Limiting tree depth before or during training is a form of pre-pruning, also called early stopping. The idea is to halt growth based on a heuristic before the tree becomes too complex. Common pre-pruning parameters include:
| Parameter | Effect |
|---|---|
max_depth | Hard cap on tree depth. |
min_samples_split | Minimum samples required to split an internal node. |
min_samples_leaf | Minimum samples required in a leaf. |
max_leaf_nodes | Hard cap on the total number of leaves. |
min_impurity_decrease | A split must improve impurity by at least this much. |
Pre-pruning is fast and easy to apply, but it can stop too early. A split that looks bad at the moment of evaluation might have led to two excellent splits one level below. This is sometimes called the horizon effect: the algorithm cannot see past the immediate split.
Post-pruning grows the tree to its full depth first and then trims back branches that do not earn their keep. The most common technique in scikit-learn is minimal cost complexity pruning, parameterized by ccp_alpha. The algorithm produces a series of progressively simpler trees by repeatedly removing the subtree whose pruning gives the smallest increase in error per leaf removed.

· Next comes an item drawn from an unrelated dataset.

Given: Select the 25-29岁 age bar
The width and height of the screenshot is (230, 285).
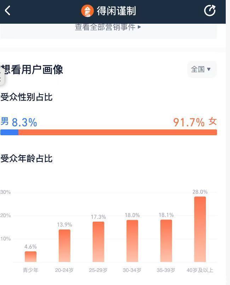Looking at the screenshot, I should point(98,242).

The right value of ccp_alpha is usually chosen by cross-validation on a separate split of the data.
Other post-pruning methods include reduced error pruning, where each internal node is tentatively replaced by a leaf labeled with the majority class, and the change is kept only if validation accuracy does not drop.

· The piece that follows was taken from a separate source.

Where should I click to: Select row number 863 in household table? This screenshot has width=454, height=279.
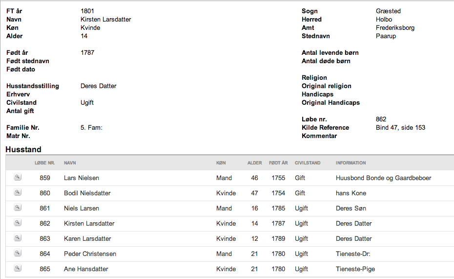pos(45,239)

Post-pruning is more computationally expensive than pre-pruning but tends to produce better trees, because the algorithm sees the fully developed tree before deciding what to cut.
Most serious applications of trees today use ensembles. The two dominant families are bagging methods like random forest and boosting methods like gradient boosting, XGBoost, and LightGBM. Depth plays a different role in each.
In a random forest, the individual trees are usually grown deep, often with no depth limit. The variance reduction comes from averaging many decorrelated trees, so overfitting at the individual tree level is acceptable. The defaults in scikit-learn's RandomForestClassifier set max_depth=None.
In gradient boosting, the individual trees are usually shallow, often called weak learners. Depths of three to eight are typical. XGBoost defaults to max_depth=6. The shallowness keeps each tree from explaining too much variance on its own, which is the point of boosting: many small corrections beat one large overfit model.
Imagine a stack of pancakes. Each pancake takes the stuff on top, mixes it, and passes it up. A short stack of two pancakes can only do simple mixing. A tall stack of fifty pancakes can do something fancy, like turning a photo of a cat into the word "cat," because each pancake handles a small step. That stack height is depth.
Now imagine twenty questions. The depth of a decision tree is how many questions you can ask before you have to guess. Too few and you cannot narrow it down. Too many and you ask weird questions that only work for the people you have already met.